Airbag Frequently Asked Questions


What will you see after an airbag inflates?

What makes an airbag inflate?

When should an airbag inflate?

After an airbag inflates, it quickly deflates, so quickly that some people may not even realize the airbag inflated.  Some components of the airbag module, the steering wheel hub for the drivers airbag, or the passenger side airbag may be hot for a short time.  The parts of the bag that come in contact with you may be warm, but not too hot to touch.  There will be some smoke and dust coming from the vents in the deflated airbags.  Airbag inflation does not prevent the driver from seeing out the windshield or being able to steer the vehicle, nor does it stop people from leaving the vehicle. In an impact of sufficient severity, the airbag sensing system detects that the vehicle is in a crash.  The sensing system triggers a release of gas from the inflator, which inflates the airbag.  The inflator, airbag, and related hardware are all a part of the airbag modules inside the steering wheel and in the instrument panel in front of the right front passenger.


The driver's and right front passenger's frontal airbags are designed to inflate in moderate to severe frontal or near-frontal collisions.  But they are designed to inflate only if the impact exceeds a predetermined deployment threshold.  Deployment thresholds take into account a variety of desired deployment and non-deployment events and are used to predict how severe a collision is likely to be in time for the airbags to inflate and help restrain the occupants.  Whether your frontal airbags will or should deploy is not based on how fast your vehicle is traveling.  It depends largely on what you hit, the direction of the impact, and how quickly your vehicle slows down.
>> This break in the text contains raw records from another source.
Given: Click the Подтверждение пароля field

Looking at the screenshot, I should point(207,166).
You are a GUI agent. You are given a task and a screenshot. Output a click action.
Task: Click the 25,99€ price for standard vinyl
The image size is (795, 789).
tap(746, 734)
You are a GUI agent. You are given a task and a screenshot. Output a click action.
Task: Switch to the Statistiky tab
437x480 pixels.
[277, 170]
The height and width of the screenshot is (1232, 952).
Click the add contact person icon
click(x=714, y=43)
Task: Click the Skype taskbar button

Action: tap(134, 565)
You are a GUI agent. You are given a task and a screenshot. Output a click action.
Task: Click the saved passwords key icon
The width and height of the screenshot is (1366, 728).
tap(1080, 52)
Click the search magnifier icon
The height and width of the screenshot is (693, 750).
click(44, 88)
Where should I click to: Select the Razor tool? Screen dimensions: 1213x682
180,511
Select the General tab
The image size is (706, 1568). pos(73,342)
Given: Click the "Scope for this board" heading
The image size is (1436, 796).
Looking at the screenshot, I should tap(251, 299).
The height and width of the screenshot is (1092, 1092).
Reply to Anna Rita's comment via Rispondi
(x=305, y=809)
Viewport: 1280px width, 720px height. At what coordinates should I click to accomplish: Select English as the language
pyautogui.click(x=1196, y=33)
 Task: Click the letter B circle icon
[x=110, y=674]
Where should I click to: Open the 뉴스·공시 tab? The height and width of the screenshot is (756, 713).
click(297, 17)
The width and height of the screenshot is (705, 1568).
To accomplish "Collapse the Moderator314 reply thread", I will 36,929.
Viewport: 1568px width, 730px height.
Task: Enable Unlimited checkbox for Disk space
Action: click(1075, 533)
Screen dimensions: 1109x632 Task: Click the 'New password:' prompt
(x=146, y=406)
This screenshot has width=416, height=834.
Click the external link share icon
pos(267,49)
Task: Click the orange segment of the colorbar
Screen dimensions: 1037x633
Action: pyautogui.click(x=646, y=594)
How does an airbag restrain?

In moderate to severe frontal or near-frontal collisions, even belted occupants can contact the steering wheel or the instrument panel.  Airbags supplement the protection provided by safety belts.  Airbags distribute the force of the impact more evenly over the occupant's upper body, stopping the occupant more gradually.  But, airbags would not help you in many types of collisions, including rollovers, rear impacts and many side impacts, primarily because an occupant's motion is not toward those airbags.  Airbags should never be regarded as anything more than a supplement to safety belts, and then only in moderate to severe frontal or near-frontal collisions.